The Right And Wrong Way To Think About Retirement

Retirement is both one of the most exciting and potentially frightening times in our lives. That’s because after decades of working hard and sometimes defining ourselves by our jobs this represents one of the biggest changes most people will ever go through. But given that a 2017 bankrate survey found that the average family has been badly undersaving for this momentous life transition, it’s natural that many people’s biggest concern is that their retirement plans will have to be pushed off for years, if not indefinitely.

Age Median Household Retirement Savings
20’s $31,000
30’s $31,600
40’s $67,000
50 to 55 $125,000
56 to 61 $164,000

(Source: Bankrate.com)

But here are some important considerations that you may not have thought of, which can make the difference between enjoying a high standard of living and feeling you’re missing out on your golden years.

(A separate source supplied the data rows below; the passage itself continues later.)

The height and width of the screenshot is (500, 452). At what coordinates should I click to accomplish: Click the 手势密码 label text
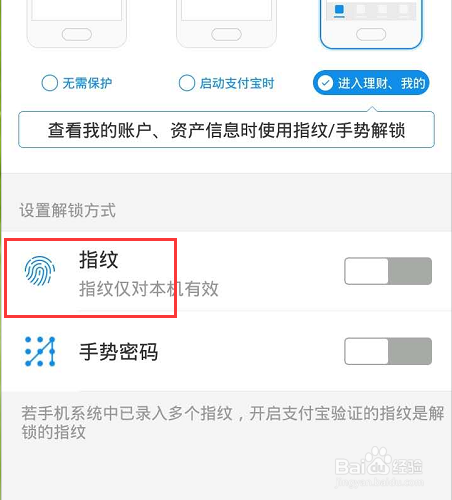click(118, 351)
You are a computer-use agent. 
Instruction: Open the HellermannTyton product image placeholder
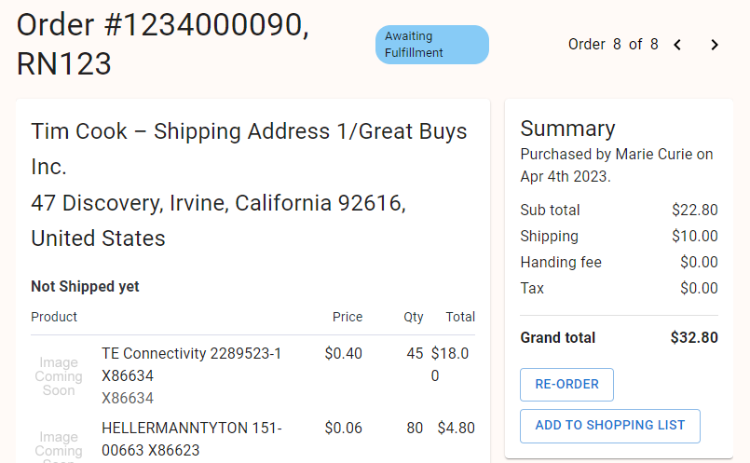tap(59, 443)
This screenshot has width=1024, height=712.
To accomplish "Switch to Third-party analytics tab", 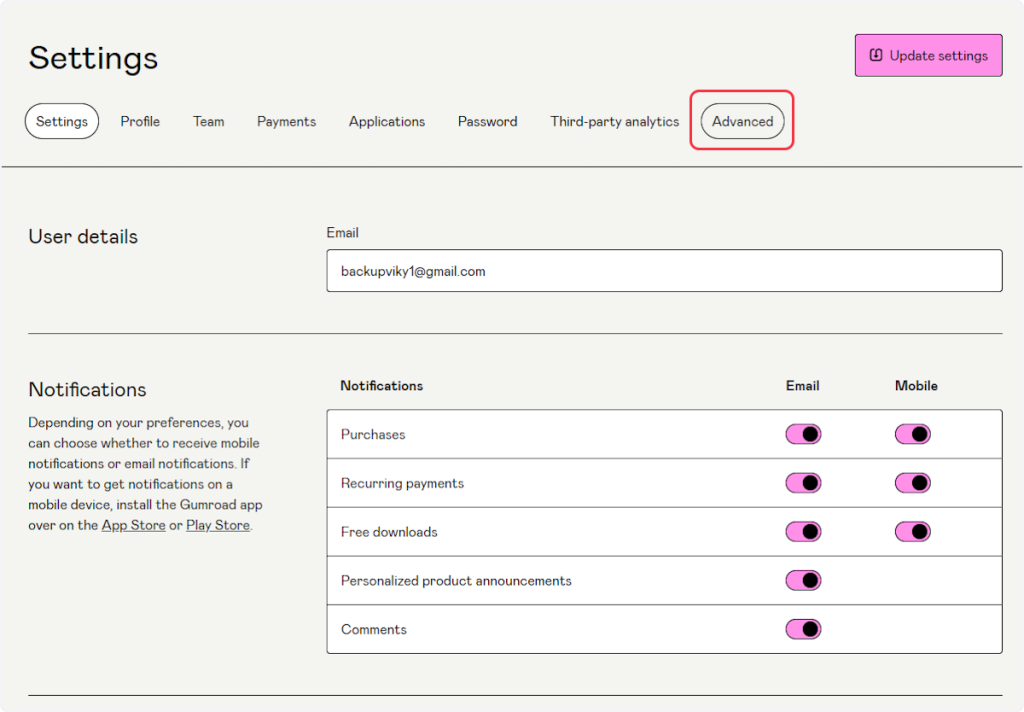I will [614, 121].
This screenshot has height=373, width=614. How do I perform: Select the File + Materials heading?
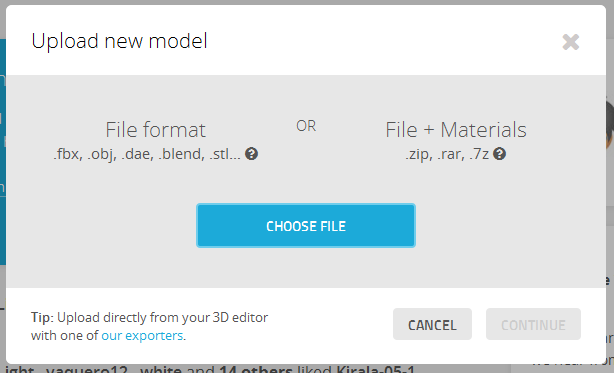click(456, 130)
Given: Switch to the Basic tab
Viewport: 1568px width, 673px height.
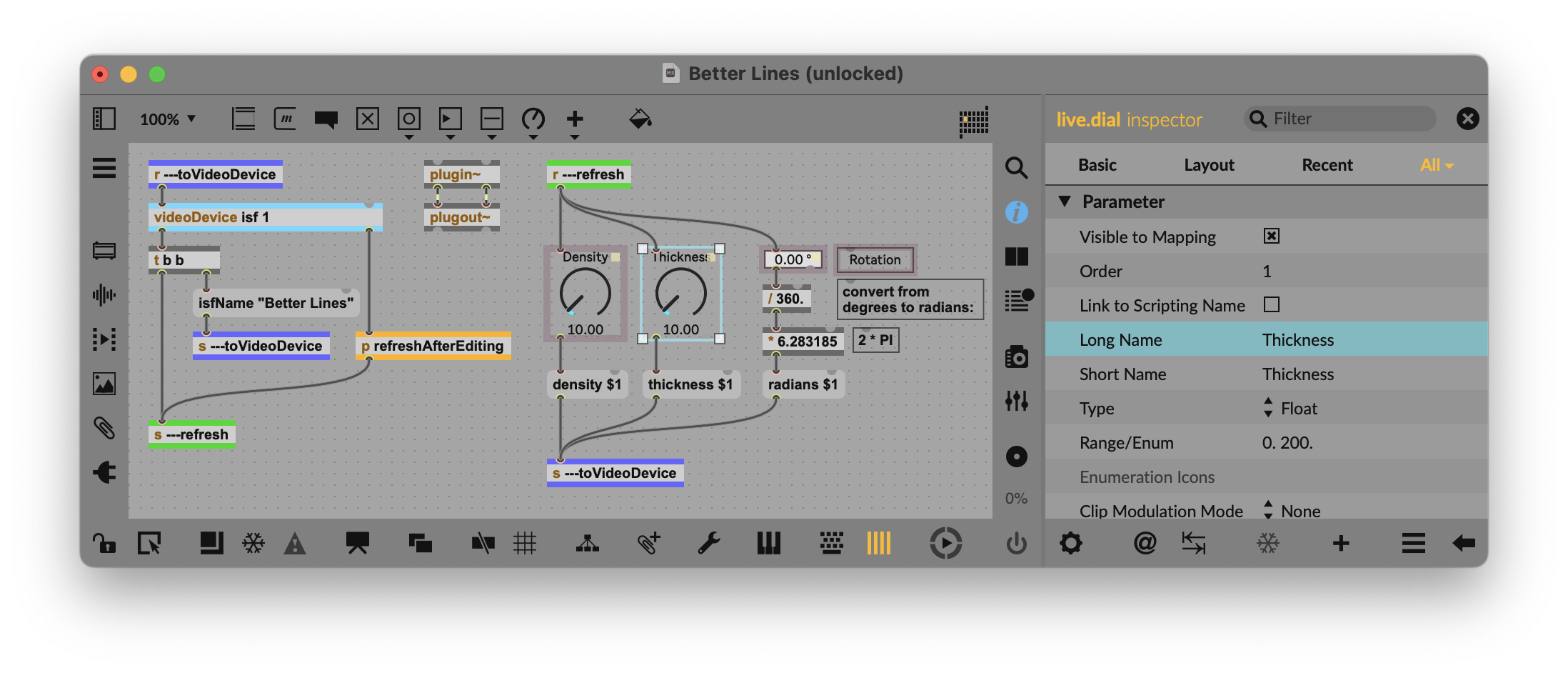Looking at the screenshot, I should point(1097,165).
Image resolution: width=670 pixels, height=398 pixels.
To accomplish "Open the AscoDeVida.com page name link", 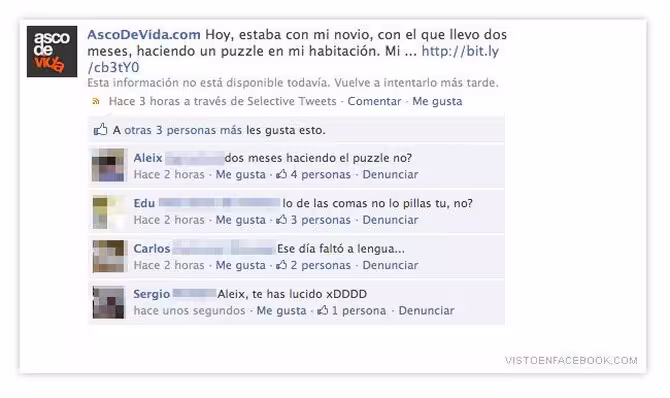I will (x=144, y=35).
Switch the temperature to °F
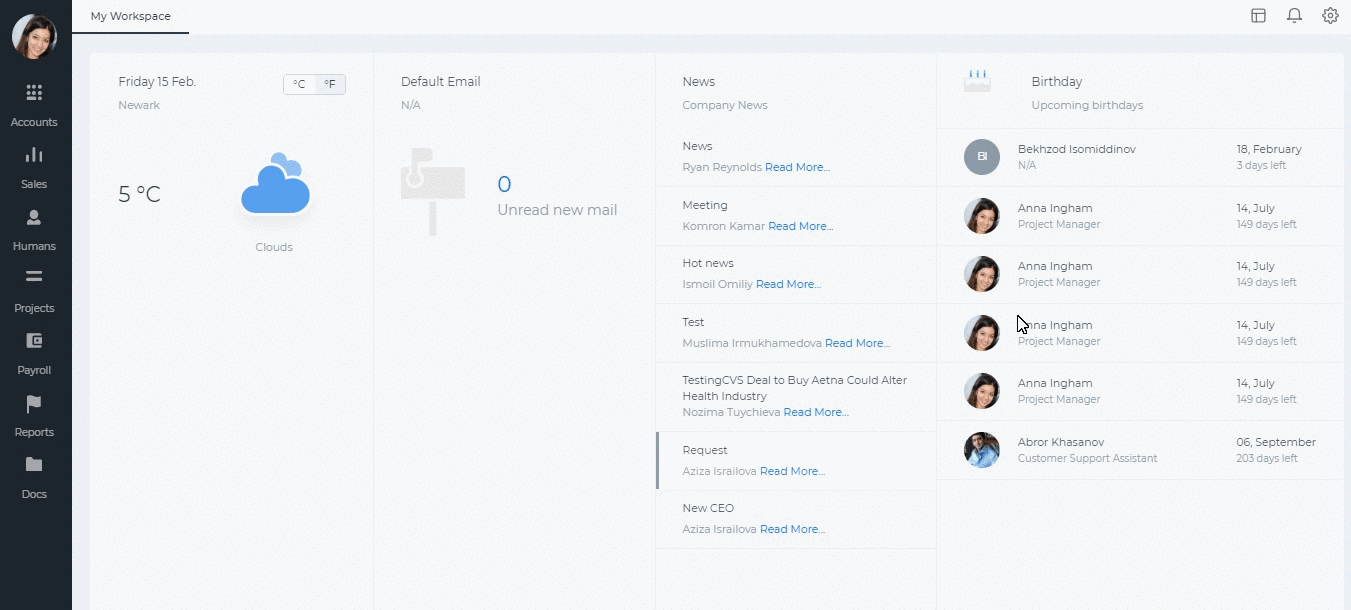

You Might Live Longer Than You Think

Retirement is a relatively new concept in human history. For example in the US in 1870 of those who lived to 65 or older 90% of men still worked. Today that figure is less than 20%. But keep in mind that didn’t include a lot of people since in 1917 the average life expectancy for Americans was 51. In contrast the average retirement age today is 62.

Now there is a lot of concern among Americans, and understandably so, about that age going up over time. In fact some in Congress want to push up the full retirement age to as high as 70 as a means of reforming social security to help solve its fiscal crisis. That’s because the current social security trust fund will be depleted by 2034 and require 23% benefit reductions in order to fund itself via payroll taxes (at it was designed to be).

That’s certainly a major problem and in a future article I’ll explore the complex issue of bolstering social security in detail. But the fact is that most Americans can expect to live far longer than they might have considered likely. For example according to the Social Security Administration those men/women who retired at 65 in 1990 could expect to live about 15 and 20 years beyond that, respectively.